#### [Problem description]
Leave out all pictures while you copy the lines exactly from the one with "At what coordinates" through the last line of the listing.

#### [Material for this exercise]
'''

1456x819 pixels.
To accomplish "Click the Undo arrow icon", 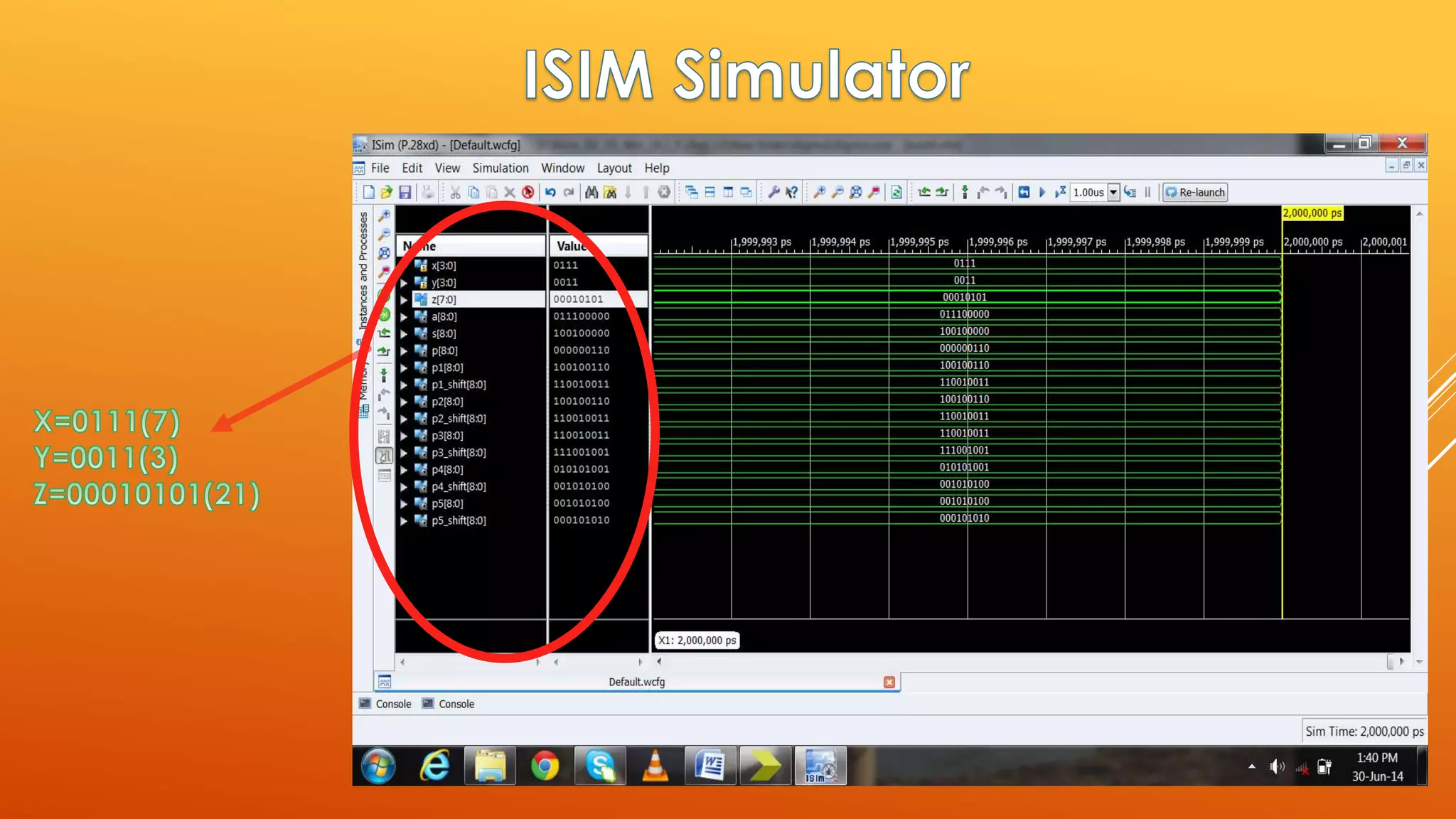I will click(x=550, y=192).
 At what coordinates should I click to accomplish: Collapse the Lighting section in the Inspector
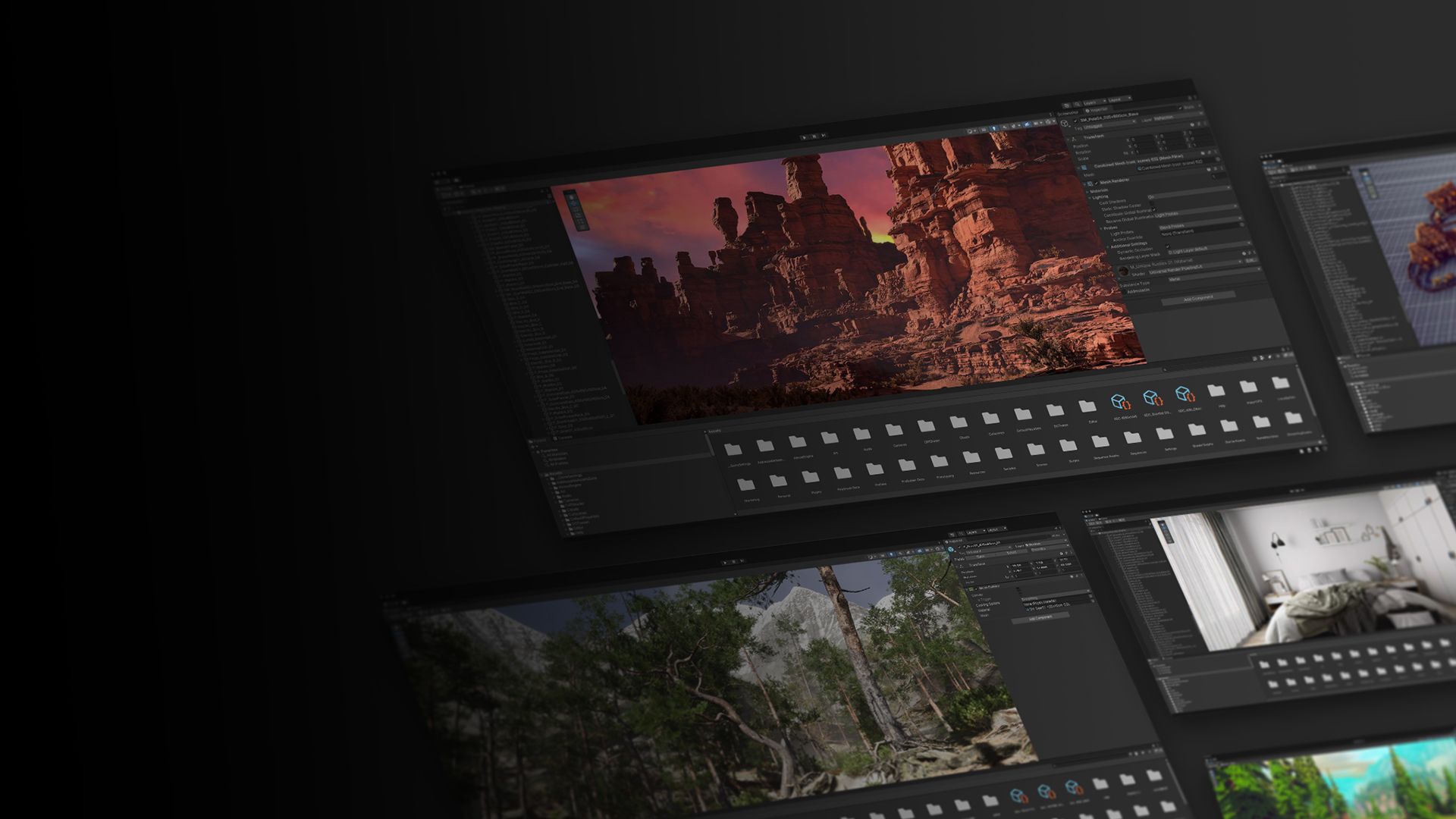coord(1090,196)
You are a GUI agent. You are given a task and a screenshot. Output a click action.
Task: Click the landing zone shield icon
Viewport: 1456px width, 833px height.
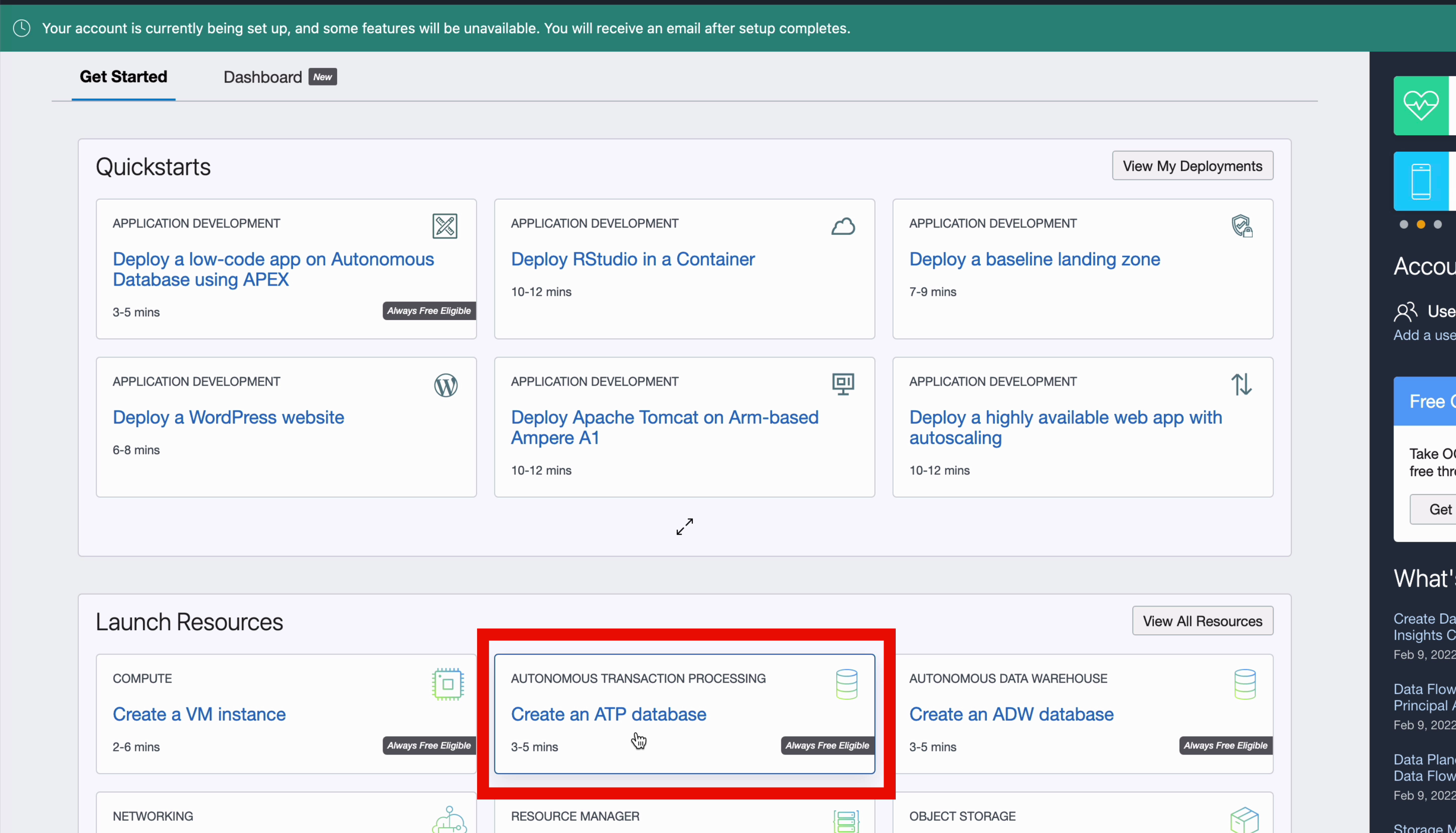tap(1242, 226)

'''

#### [Answer for the task]
 At what coordinates should I click to accomplish: Collapse the Lighting section in the Inspector
coord(1090,196)
You are a GUI agent. You are given a task and a screenshot. Output a click action.
Task: Click the landing zone shield icon
Viewport: 1456px width, 833px height.
tap(1242, 226)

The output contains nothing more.